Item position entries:
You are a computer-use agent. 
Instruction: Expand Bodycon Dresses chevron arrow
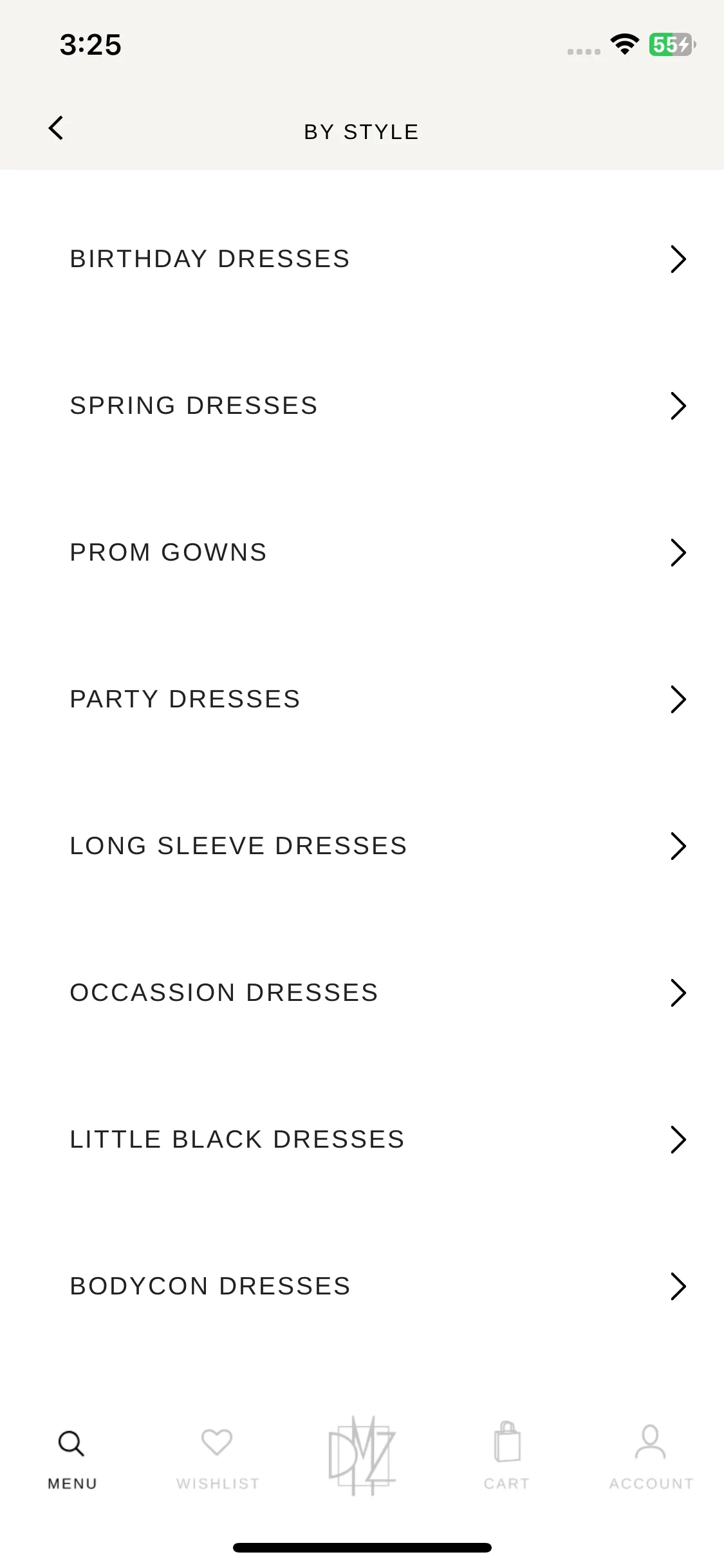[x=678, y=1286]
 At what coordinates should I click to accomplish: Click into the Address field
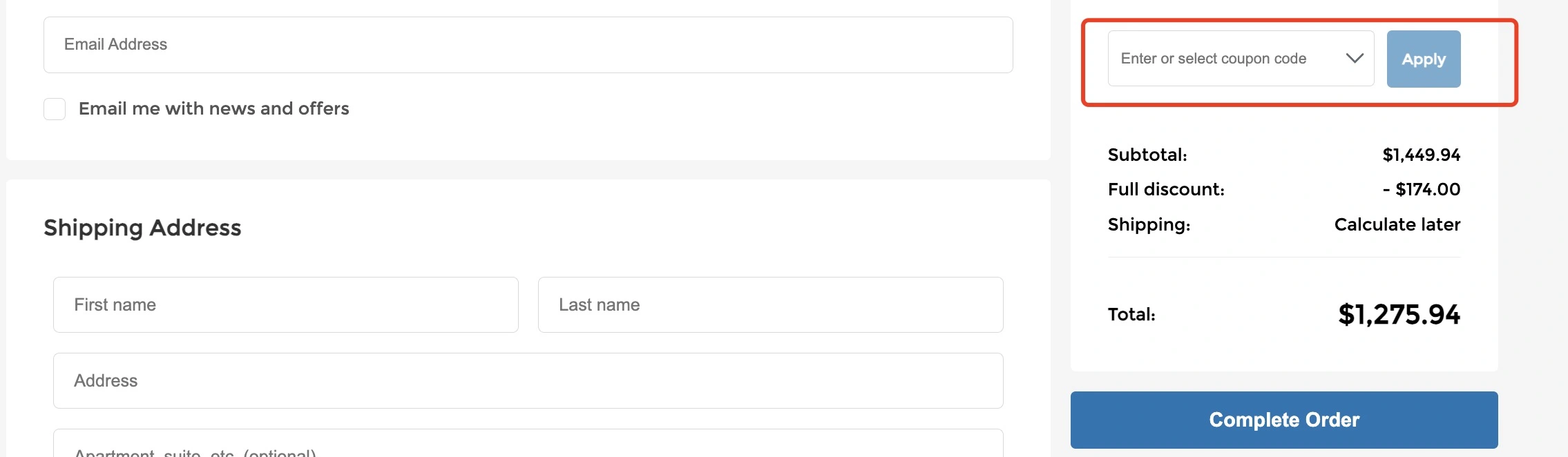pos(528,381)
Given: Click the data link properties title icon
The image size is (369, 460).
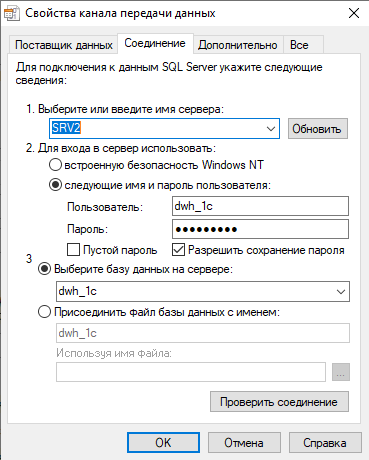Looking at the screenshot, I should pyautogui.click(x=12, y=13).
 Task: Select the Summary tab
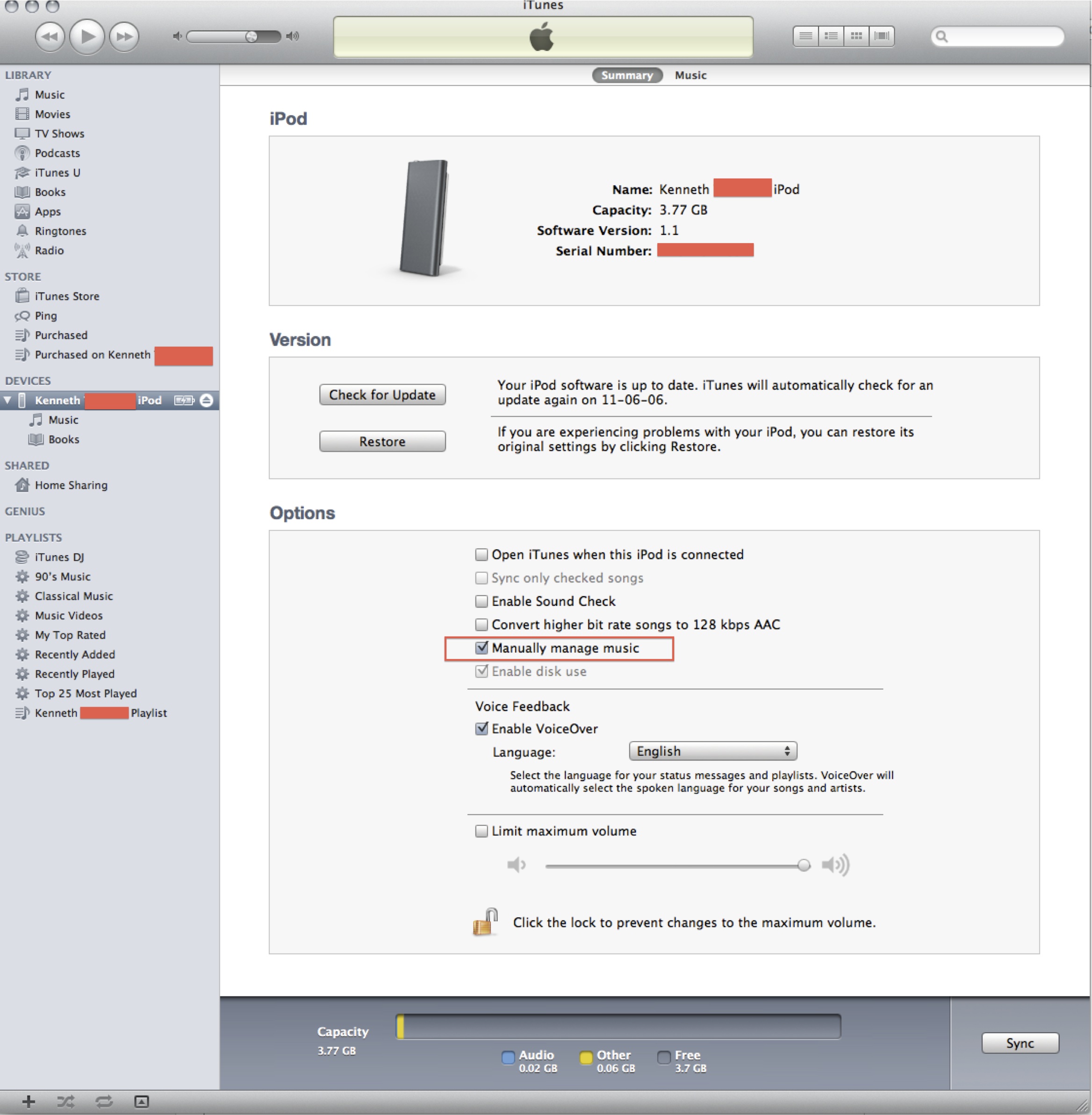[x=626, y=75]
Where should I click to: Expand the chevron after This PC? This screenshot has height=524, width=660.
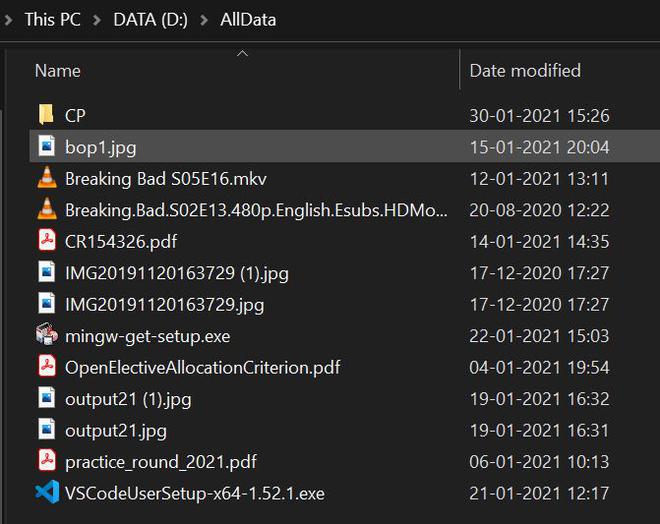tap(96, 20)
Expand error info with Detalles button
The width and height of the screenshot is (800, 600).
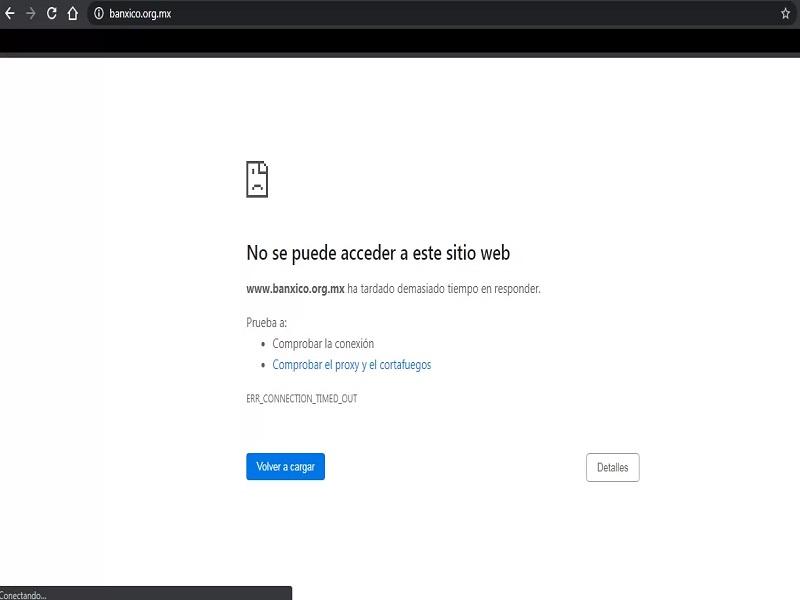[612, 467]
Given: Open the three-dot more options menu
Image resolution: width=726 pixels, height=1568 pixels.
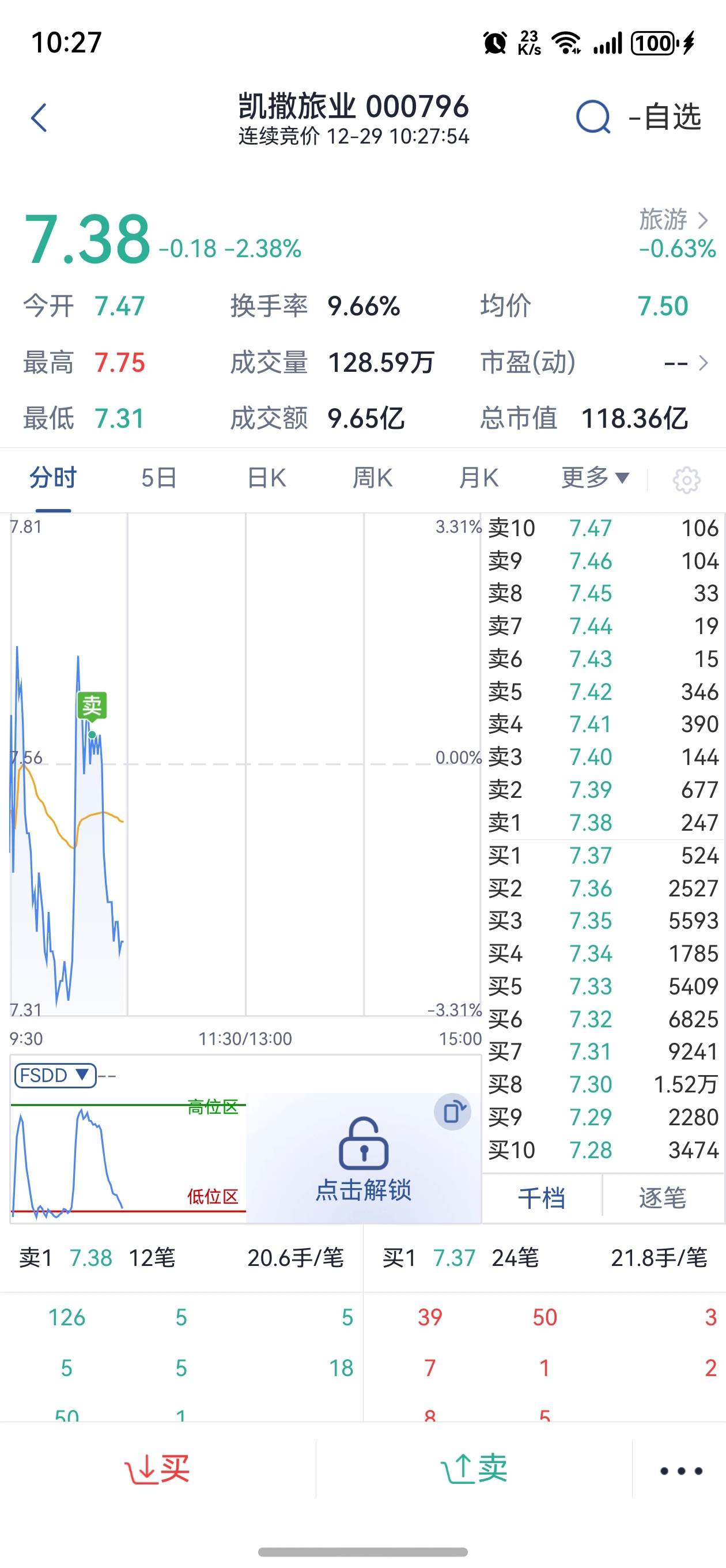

TASK:
Revise the records starting with the line containing "Given: Open the three-dot more options menu" and going on through the last line of the records, replacing "menu" with "panel" and leaving everything else unchanged. Leave the pictures out of your answer.

SOLUTION BELOW:
Given: Open the three-dot more options panel
Image resolution: width=726 pixels, height=1568 pixels.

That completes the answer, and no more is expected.